Village in Pomeranian Voivodeship, Poland

Liniewko is a village in the administrative district of Gmina Tczew, within Tczew County, Pomeranian Voivodeship, in northern Poland. It is located within the ethnocultural region of Kociewie in the historic region of Pomerania.

==Name==
The village name means "line town" after the straight piece of road that runs through it. The village ends with corners in the road at each end.

==Landscape==

Although the road does not have corners, the road has an incline up to a hill. The top of the hill is located near the 3rd West-most farm.

The farm land located west of the four farms and the road. They belong to each respective farm. This piece is mostly flat land with the exception of two consecutive hills located on the 3rd West-most town.

There are two other pieces of farm land. One is located east of the road and between the farms and the hamlet. It is flat, save for a small stream that runs through it.
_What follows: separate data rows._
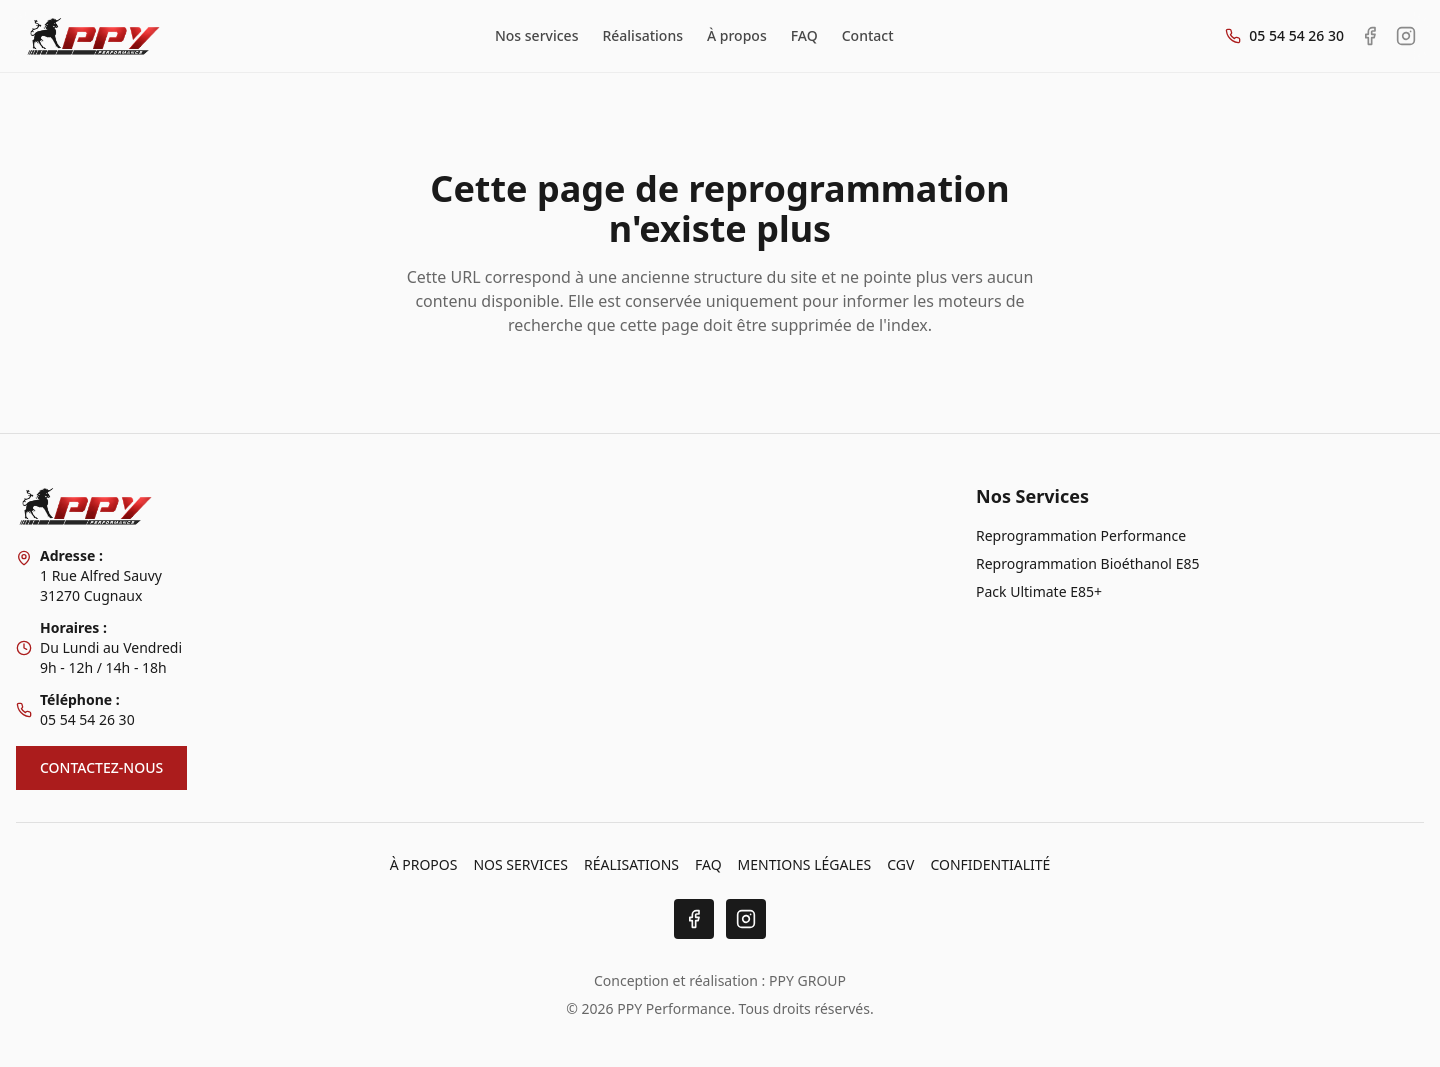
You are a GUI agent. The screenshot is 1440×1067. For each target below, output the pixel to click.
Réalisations (642, 35)
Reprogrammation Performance (1081, 535)
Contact (868, 35)
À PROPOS (424, 864)
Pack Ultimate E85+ (1039, 591)
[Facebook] (694, 919)
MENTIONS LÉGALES (805, 864)
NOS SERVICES (520, 864)
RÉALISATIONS (631, 864)
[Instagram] (746, 919)
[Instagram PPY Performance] (1406, 36)
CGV (900, 864)
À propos (737, 35)
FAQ (804, 35)
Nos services (537, 35)
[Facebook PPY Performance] (1370, 36)
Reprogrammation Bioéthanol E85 (1087, 563)
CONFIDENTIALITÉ (990, 864)
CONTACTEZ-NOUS (101, 767)
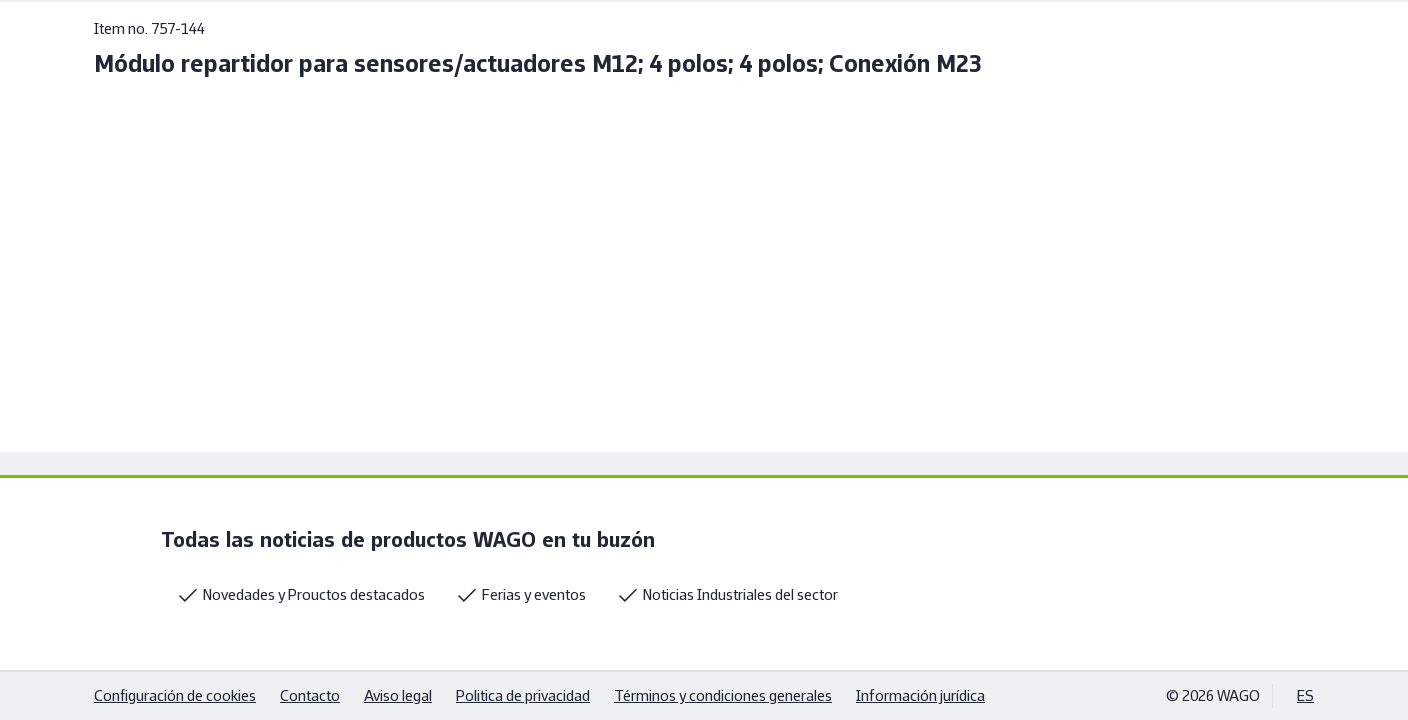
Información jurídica (920, 695)
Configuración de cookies (175, 695)
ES (1305, 695)
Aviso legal (398, 695)
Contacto (310, 695)
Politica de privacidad (523, 695)
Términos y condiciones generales (723, 695)
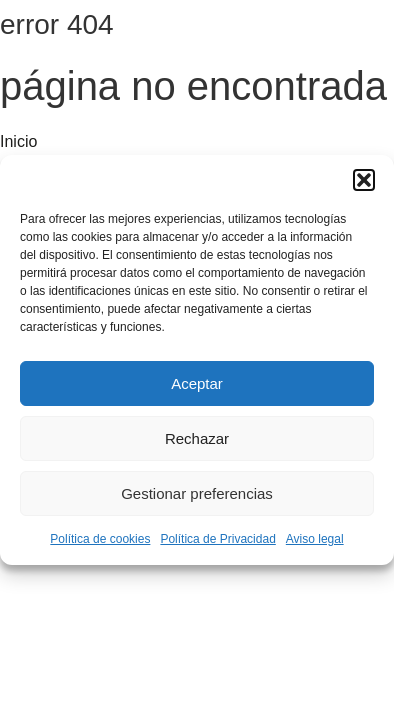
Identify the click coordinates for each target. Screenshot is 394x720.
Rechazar (197, 438)
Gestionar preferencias (197, 493)
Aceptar (197, 383)
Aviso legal (315, 539)
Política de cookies (100, 539)
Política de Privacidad (217, 539)
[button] (364, 180)
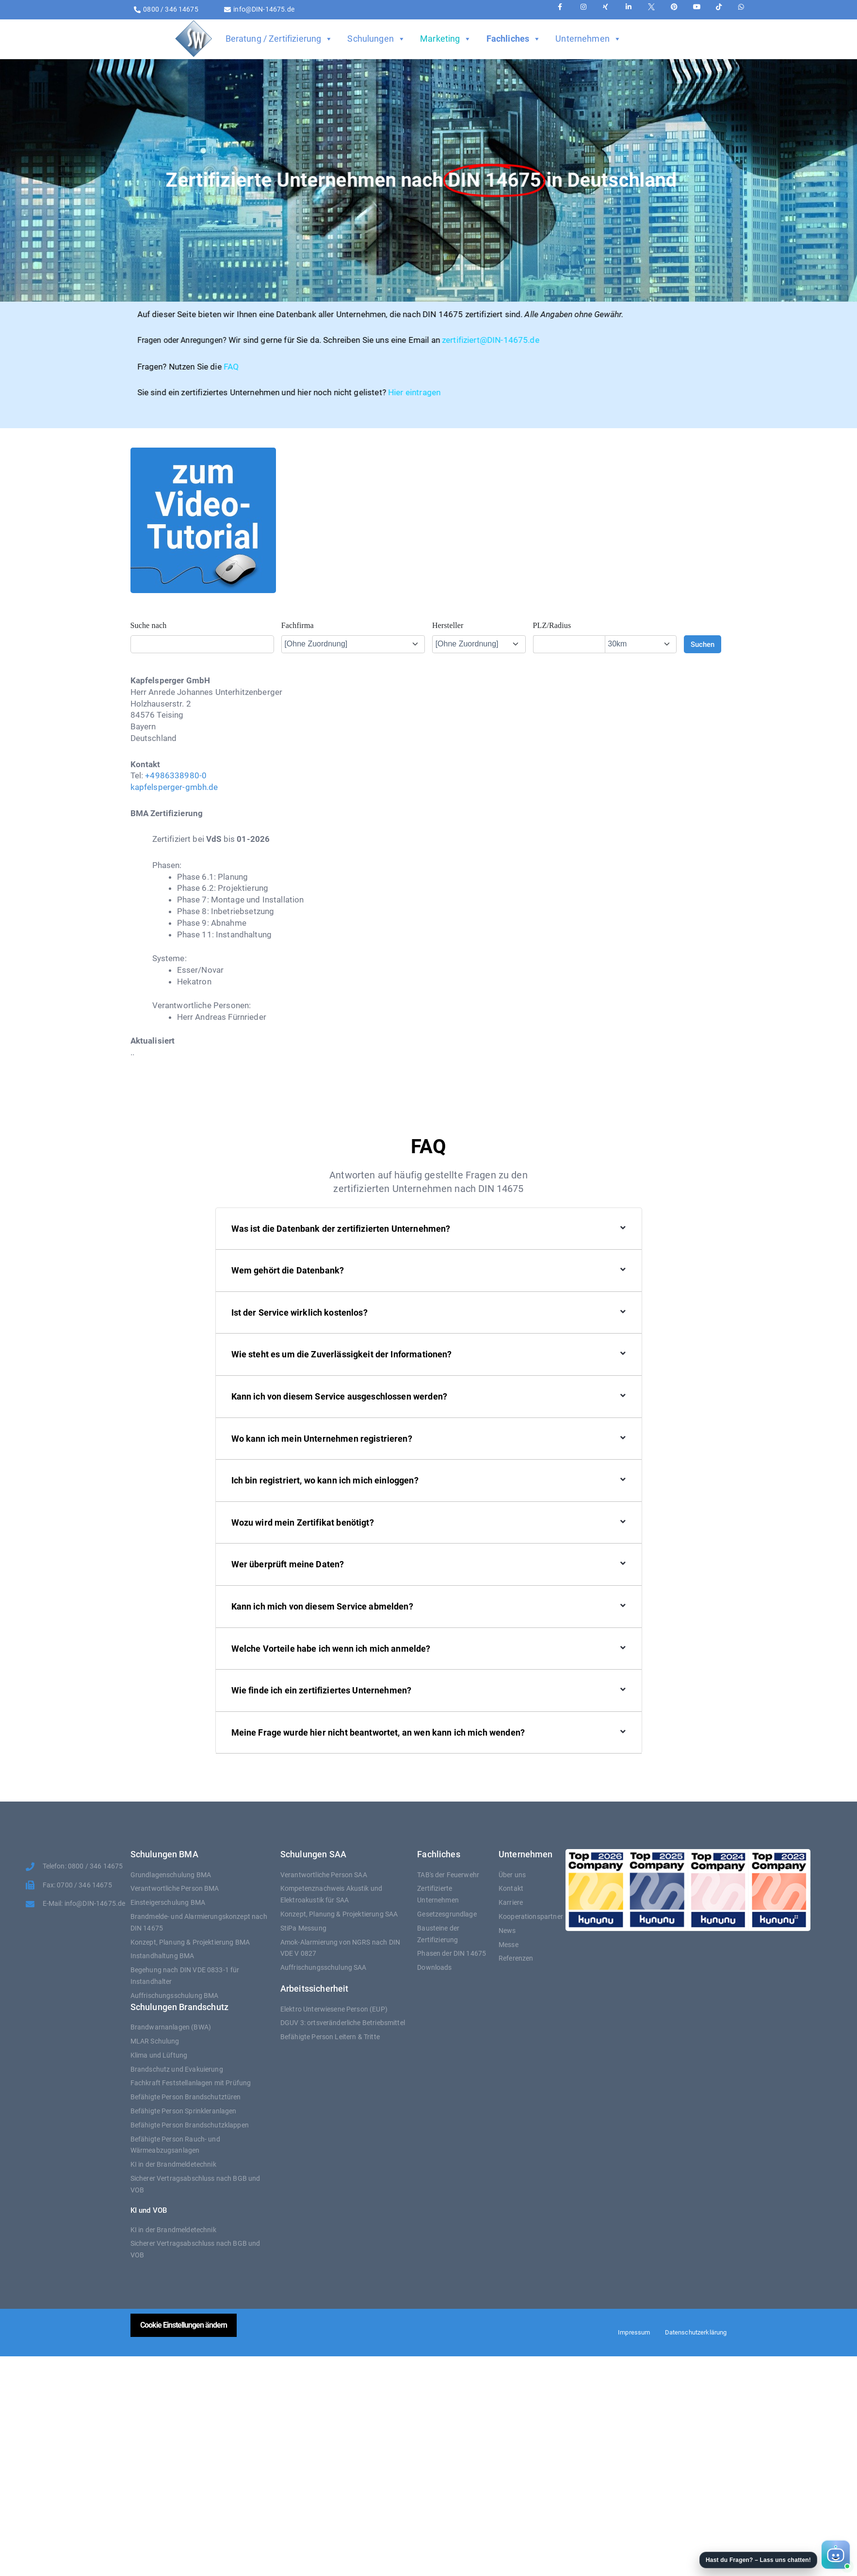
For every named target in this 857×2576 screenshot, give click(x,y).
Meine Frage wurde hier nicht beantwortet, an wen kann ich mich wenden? (378, 1732)
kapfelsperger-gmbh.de (174, 787)
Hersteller (448, 625)
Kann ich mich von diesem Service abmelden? (322, 1606)
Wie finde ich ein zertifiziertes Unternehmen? (321, 1690)
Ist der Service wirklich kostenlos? (299, 1312)
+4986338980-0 (176, 775)
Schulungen (376, 38)
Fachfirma (297, 625)
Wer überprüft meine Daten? (287, 1564)
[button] (774, 2554)
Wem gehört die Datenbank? (287, 1270)
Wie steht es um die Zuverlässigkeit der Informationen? (341, 1354)
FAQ (62, 366)
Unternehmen (588, 38)
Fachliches (513, 38)
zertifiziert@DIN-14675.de (322, 340)
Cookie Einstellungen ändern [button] (183, 2325)
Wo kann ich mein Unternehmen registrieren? (321, 1438)
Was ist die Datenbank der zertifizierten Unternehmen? (341, 1229)
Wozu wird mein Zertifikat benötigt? (302, 1522)
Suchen (702, 644)
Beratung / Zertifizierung (279, 38)
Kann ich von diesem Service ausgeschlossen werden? (339, 1396)
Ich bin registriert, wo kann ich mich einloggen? (325, 1480)
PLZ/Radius (552, 625)
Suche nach (148, 625)
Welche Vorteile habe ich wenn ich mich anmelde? (331, 1648)
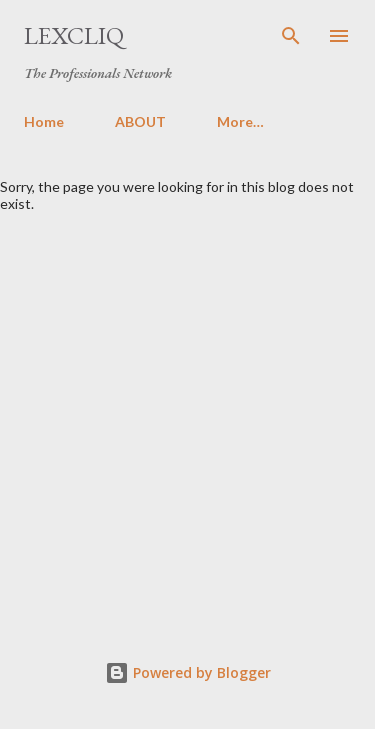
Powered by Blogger (188, 672)
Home (44, 121)
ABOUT (140, 121)
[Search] (291, 36)
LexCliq (74, 35)
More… (240, 121)
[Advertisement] (187, 409)
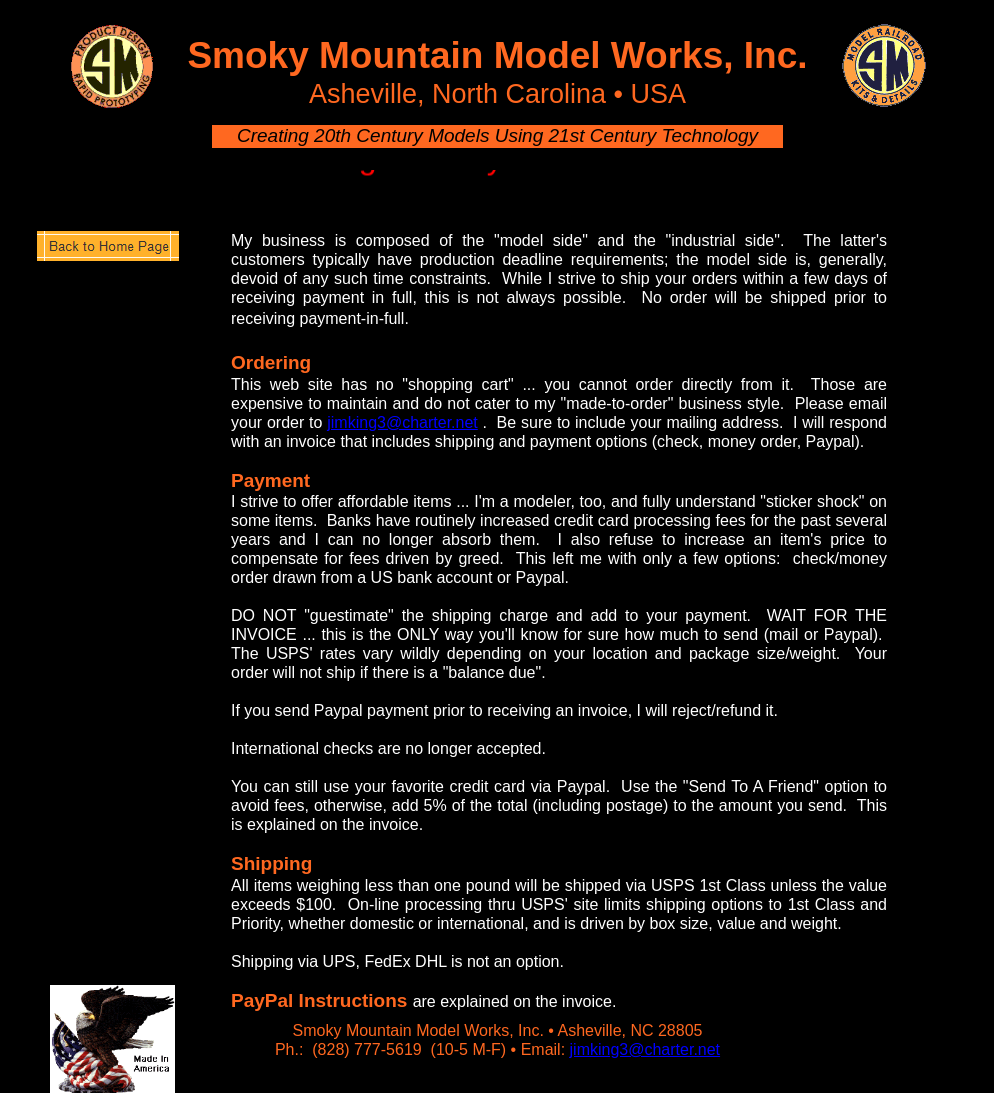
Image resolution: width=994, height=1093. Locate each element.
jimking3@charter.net (645, 1049)
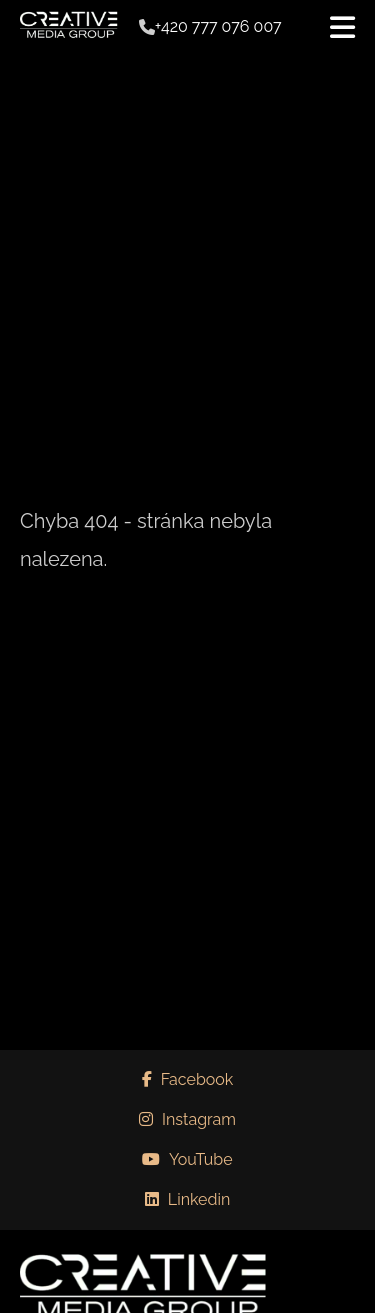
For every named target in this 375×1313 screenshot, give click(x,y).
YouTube (187, 1159)
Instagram (187, 1119)
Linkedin (187, 1199)
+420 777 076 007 (218, 27)
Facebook (188, 1079)
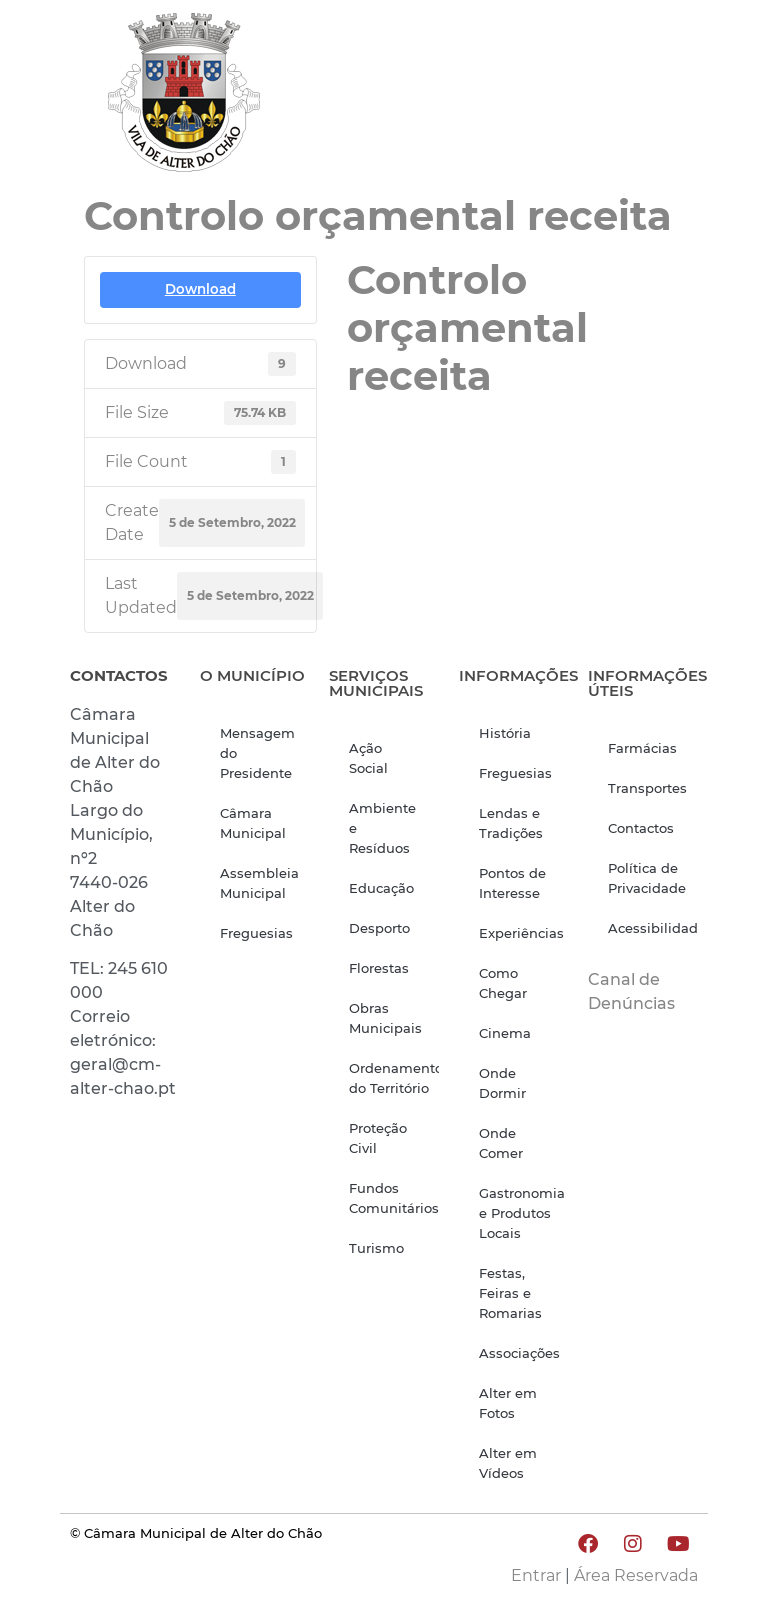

The last piece of farmland lies east of the road opposite the first three of the West-most farms. It is distinctive for the tree islands of shrubbery, trees and wetland plants like bullrush. The land is mostly flat with the east most side both climbing and sinking to create a steep 30 degree slope. The outer edge of this field has a steady stream and on the other side of it a sharp forested hill with an incline of some 40-50 degrees.

==Structure==

Liniewko is a very small village, composed of 4 major family run farms and a hamlet.
There are two bus stops in between the farms and the hamlet - one for each direction.
The neighbouring village neighbors is Wędkowy, approximately 0.5 km to the north-west and Swarożyn town, some 4 km to the south-east.

The nearest school is located in Swarożyn, as is the nearest library, (Catholic) church, post office, railway station and (most of) the convenience shops. The closest convenience shop is in Wędkowy.

==Traffic==

Since the opening and later the expansion of manufacturing buildings in Wędkowy, the road has become substantially more busy. This is particularly evident in the number of heavy goods vehicles. Additionally where the factories operate between 16 and 24 hours a day across two or three shifts, there remains regular periods of substantial traffic stream of buses and personal vehicles at the times of shift changes.